Re: Building SparkML vectors from long data

2018-07-03 Thread Patrick McCarthy
I'm still validating my results, but my solution for the moment looks like
the below. I'm presently dealing with one-hot encoded values, so all the
numbers in my array are 1:

def udfMaker(feature_len):

return F.udf(lambda x: SparseVector(feature_len, sorted(x),
[1.0]*len(x)), VectorUDT())

indexer =
StringIndexer(inputCol='contentStrings',outputCol='indexedContent).fit(source_df)

makeVec = udfMaker(len(indexer.labels))

indexed_data = indexer.transform(source_df)
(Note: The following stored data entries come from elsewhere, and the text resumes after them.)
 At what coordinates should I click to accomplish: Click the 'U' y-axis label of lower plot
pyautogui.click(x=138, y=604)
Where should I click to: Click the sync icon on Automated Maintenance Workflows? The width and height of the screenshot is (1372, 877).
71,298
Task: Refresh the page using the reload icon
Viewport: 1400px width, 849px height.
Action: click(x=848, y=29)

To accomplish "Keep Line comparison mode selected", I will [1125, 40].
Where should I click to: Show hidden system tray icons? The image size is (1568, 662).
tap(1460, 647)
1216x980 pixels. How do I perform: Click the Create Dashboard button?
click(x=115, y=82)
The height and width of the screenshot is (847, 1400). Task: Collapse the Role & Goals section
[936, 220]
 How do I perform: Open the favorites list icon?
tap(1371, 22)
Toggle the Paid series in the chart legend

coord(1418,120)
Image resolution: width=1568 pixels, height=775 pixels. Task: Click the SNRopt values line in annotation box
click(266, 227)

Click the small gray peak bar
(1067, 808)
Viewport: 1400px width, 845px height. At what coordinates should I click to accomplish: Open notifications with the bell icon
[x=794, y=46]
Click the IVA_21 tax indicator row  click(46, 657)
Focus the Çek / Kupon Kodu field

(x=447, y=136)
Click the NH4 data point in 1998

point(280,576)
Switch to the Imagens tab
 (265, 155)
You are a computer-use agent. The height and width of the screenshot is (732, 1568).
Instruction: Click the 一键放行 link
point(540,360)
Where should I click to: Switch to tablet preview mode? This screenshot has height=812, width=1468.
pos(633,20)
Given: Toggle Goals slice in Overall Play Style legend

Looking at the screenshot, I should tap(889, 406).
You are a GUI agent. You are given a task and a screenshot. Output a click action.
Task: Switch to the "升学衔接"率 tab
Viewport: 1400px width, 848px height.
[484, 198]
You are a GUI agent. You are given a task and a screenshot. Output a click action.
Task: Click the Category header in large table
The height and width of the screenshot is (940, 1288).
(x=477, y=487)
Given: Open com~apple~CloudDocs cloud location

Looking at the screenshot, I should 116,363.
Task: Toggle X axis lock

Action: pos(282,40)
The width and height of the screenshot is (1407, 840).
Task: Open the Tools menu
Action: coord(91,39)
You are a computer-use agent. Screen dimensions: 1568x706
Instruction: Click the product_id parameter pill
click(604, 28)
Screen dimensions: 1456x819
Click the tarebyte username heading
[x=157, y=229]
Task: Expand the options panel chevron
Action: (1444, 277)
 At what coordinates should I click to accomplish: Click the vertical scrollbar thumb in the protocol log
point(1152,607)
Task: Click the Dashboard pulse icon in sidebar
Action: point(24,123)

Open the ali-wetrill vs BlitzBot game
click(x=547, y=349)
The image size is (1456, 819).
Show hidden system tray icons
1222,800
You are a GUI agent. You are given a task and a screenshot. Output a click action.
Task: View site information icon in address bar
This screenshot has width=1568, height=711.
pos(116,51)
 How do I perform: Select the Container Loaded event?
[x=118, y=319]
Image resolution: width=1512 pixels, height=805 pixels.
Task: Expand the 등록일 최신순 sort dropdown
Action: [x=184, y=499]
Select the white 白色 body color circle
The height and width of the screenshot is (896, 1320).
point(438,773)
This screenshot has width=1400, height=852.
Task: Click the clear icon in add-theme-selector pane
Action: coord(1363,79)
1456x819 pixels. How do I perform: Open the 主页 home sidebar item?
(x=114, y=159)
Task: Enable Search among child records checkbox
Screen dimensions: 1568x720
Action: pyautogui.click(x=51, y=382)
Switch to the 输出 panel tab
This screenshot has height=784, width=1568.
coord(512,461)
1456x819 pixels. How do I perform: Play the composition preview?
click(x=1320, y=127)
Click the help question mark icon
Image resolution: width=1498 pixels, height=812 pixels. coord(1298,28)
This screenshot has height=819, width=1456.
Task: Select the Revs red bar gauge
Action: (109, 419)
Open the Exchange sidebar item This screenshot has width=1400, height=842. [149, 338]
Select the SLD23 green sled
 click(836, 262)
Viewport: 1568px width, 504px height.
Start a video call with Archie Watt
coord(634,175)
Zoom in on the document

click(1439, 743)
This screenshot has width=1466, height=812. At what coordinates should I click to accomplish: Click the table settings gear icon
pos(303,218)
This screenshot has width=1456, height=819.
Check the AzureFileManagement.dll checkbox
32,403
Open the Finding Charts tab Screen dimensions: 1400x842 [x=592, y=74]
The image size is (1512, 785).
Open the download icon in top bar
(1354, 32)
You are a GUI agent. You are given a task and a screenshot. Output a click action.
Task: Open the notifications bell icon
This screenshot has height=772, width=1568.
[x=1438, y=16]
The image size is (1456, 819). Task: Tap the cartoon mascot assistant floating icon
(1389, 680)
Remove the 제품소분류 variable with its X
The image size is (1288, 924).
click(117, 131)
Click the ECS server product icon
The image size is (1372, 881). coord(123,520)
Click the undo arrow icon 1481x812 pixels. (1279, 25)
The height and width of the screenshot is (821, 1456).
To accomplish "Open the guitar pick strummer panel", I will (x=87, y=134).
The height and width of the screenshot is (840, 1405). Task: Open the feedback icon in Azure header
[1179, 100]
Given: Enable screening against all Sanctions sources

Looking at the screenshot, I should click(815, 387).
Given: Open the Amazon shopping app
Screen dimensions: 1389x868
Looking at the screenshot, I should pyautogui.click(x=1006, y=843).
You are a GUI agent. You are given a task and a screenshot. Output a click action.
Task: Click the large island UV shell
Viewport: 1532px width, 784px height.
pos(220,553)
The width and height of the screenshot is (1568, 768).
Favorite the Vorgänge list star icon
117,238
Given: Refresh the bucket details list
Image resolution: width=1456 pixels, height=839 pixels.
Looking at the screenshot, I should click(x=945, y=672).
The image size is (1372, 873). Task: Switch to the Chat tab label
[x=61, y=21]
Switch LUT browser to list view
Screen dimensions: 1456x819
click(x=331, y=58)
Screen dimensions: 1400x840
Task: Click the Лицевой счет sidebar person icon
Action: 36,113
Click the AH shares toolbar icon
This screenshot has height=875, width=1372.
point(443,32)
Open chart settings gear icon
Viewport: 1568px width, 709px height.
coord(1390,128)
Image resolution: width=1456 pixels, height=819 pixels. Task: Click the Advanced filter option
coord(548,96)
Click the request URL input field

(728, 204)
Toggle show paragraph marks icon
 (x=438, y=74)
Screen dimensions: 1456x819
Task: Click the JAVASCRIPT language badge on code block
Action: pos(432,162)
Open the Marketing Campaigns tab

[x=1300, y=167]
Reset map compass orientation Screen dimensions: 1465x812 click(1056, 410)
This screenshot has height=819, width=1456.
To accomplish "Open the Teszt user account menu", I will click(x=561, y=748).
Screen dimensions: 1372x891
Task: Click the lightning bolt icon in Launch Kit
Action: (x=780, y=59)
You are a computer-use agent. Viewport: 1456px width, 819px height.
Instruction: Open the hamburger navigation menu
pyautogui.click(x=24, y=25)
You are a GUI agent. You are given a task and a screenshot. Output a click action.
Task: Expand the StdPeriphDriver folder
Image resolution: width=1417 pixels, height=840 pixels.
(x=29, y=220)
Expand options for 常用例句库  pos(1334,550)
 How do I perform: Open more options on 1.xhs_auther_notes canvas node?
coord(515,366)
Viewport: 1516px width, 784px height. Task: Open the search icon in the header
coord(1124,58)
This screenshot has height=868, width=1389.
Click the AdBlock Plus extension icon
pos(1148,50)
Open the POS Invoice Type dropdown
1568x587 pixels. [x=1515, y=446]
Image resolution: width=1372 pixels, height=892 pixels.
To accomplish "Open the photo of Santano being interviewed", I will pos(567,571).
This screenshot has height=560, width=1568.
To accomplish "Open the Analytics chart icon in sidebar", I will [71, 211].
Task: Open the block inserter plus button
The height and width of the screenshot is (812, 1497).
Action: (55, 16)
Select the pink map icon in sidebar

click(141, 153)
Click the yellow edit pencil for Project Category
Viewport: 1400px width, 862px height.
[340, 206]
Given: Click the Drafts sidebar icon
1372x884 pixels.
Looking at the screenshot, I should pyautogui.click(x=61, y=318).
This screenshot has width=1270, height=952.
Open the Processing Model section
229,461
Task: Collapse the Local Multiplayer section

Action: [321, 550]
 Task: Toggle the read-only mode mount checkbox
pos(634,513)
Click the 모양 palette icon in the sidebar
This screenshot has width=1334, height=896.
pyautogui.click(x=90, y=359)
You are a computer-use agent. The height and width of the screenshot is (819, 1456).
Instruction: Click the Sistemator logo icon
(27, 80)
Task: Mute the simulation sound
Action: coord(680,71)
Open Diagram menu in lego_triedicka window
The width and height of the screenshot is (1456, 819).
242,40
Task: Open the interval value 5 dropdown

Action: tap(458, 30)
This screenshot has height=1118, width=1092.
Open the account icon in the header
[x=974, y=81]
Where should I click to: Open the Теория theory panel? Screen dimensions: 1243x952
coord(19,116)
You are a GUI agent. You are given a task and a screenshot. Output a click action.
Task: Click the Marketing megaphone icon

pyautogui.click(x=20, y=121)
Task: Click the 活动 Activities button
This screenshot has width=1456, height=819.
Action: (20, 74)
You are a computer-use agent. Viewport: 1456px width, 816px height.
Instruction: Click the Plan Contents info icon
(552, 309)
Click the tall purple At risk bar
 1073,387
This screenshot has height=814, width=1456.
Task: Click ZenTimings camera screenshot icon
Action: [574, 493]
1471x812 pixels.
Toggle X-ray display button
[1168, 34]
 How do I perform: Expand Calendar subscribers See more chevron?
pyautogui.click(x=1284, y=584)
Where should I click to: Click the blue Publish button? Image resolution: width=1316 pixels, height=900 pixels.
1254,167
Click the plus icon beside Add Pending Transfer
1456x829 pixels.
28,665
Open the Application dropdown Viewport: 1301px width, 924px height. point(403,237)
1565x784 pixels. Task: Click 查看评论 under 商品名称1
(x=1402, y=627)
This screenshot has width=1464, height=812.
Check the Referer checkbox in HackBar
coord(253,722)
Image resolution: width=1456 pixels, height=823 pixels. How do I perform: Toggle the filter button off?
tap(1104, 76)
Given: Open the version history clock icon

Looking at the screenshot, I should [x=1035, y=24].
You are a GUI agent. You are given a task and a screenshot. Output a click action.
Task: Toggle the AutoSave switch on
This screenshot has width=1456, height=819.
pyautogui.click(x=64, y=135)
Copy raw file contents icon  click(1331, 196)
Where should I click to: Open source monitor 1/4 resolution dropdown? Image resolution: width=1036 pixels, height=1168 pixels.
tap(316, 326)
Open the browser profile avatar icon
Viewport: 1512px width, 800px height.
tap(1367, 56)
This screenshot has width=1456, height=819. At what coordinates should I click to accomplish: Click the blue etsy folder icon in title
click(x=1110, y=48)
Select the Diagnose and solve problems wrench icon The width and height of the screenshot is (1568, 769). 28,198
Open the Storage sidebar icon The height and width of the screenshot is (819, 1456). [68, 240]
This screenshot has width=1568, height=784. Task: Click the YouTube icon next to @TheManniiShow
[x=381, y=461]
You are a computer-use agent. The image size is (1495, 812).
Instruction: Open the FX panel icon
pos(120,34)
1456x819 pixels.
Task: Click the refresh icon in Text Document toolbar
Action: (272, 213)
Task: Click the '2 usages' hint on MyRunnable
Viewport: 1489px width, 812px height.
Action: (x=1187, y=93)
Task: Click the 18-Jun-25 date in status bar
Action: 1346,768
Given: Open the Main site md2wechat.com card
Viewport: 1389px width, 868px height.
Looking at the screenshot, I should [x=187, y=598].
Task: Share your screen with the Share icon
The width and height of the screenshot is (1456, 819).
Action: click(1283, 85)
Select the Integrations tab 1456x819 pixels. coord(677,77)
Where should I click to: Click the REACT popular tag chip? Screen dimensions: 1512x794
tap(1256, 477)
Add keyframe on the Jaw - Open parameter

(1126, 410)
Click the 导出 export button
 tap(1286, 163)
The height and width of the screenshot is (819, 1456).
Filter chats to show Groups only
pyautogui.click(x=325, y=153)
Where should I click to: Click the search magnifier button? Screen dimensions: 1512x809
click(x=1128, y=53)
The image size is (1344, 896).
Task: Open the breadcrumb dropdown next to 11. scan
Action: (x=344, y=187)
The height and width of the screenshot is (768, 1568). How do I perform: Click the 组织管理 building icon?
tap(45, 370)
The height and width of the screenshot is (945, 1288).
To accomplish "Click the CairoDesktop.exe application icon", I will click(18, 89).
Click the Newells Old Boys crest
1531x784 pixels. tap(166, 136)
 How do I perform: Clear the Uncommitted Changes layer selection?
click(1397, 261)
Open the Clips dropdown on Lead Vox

sparse_content = (indexed_data.groupBy('ID').
.agg(F.collect_set('indexedContent').alias('contentIdx'))
.withColumn('content', makeVec(F.col('contentIdx')))
.drop('contentIdx')
)

On Tue, Jun 12, 2018 at 3:59 PM, Nathan Kronenfeld <
nkronenfeld@uncharted.software> wrote:

> I don't know if this is the best way or not, but:
>
> val indexer = new StringIndexer().setInputCol("vr").setOutputCol("vrIdx")
> val indexModel = indexer.fit(data)
> val indexedData = indexModel.transform(data)
> val variables = indexModel.labels.length
>
> val toSeq = udf((a: Double, b: Double) => Seq(a, b))
> val toVector = udf((seq: Seq[Seq[Double]]) => {
>   new SparseVector(variables, seq.map(_(0).toInt).toArray, 
> seq.map(_(1)).toArray)
> })
> val result = indexedData
>   .withColumn("val", toSeq(col("vrIdx"), col("value")))
>   .groupBy("ID")
>   .agg(collect_set(col("val")).name("collected_val"))
>   .withColumn("collected_val", 
> toVector(col("collected_val")).as[Row](Encoders.javaSerialization(classOf[Row])))
>
>
> at least works.  The indices still aren't in order in the vector - I don't
> know if this matters much, but if it does, it's easy enough to sort them in
> toVector (and to remove duplicates)
>
>
> On Tue, Jun 12, 2018 at 2:24 PM, Patrick McCarthy  > wrote:
>
>> I work with a lot of data in a long format, cases in which an ID column
>> is repeated, followed by a variable and a value column like so:
>>
>> +---+-+---+
>> |ID | var | value |
>> +---+-+---+
>> | A | v1  | 1.0   |
>> | A | v2  | 2.0   |
>> | B | v1  | 1.5   |
>> | B | v3  | -1.0  |
>> +---+-+---+
>>
>> It seems to me that Spark doesn't provide any clear native way to
>> transform data of this format into a Vector() or VectorUDT() type suitable
>> for machine learning algorithms.
>>
>> The best solution I've found so far (which isn't very good) is to group
>> by ID, perform a collect_list, and then use a UDF to translate the
>> resulting array into a vector datatype.
>>
>> I can get kind of close like so:
>>
>> indexer = MF.StringIndexer(inputCol = 'var', outputCol = 'varIdx')
>>
>> (indexed_df
>> .withColumn('val',F.concat(F.col('varIdx').astype(T.IntegerType()).astype(T.StringType()),
>> F.lit(':'),F.col('value')))
>> .groupBy('ID')
>> .agg(F.collect_set('val'))
>> )
>>
>> But the resultant 'val' vector is out of index order, and still would
>> need to be parsed.
>>
>> What's the current preferred way to solve a problem like this?
>>
>
>


Re: Building SparkML vectors from long data

2018-06-12 Thread Nathan Kronenfeld
I don't know if this is the best way or not, but:

val indexer = new StringIndexer().setInputCol("vr").setOutputCol("vrIdx")
val indexModel = indexer.fit(data)
val indexedData = indexModel.transform(data)
val variables = indexModel.labels.length

val toSeq = udf((a: Double, b: Double) => Seq(a, b))
val toVector = udf((seq: Seq[Seq[Double]]) => {
  new SparseVector(variables, seq.map(_(0).toInt).toArray,
seq.map(_(1)).toArray)
})
val result = indexedData
  .withColumn("val", toSeq(col("vrIdx"), col("value")))
  .groupBy("ID")
  .agg(collect_set(col("val")).name("collected_val"))
  .withColumn("collected_val",
toVector(col("collected_val")).as[Row](Encoders.javaSerialization(classOf[Row])))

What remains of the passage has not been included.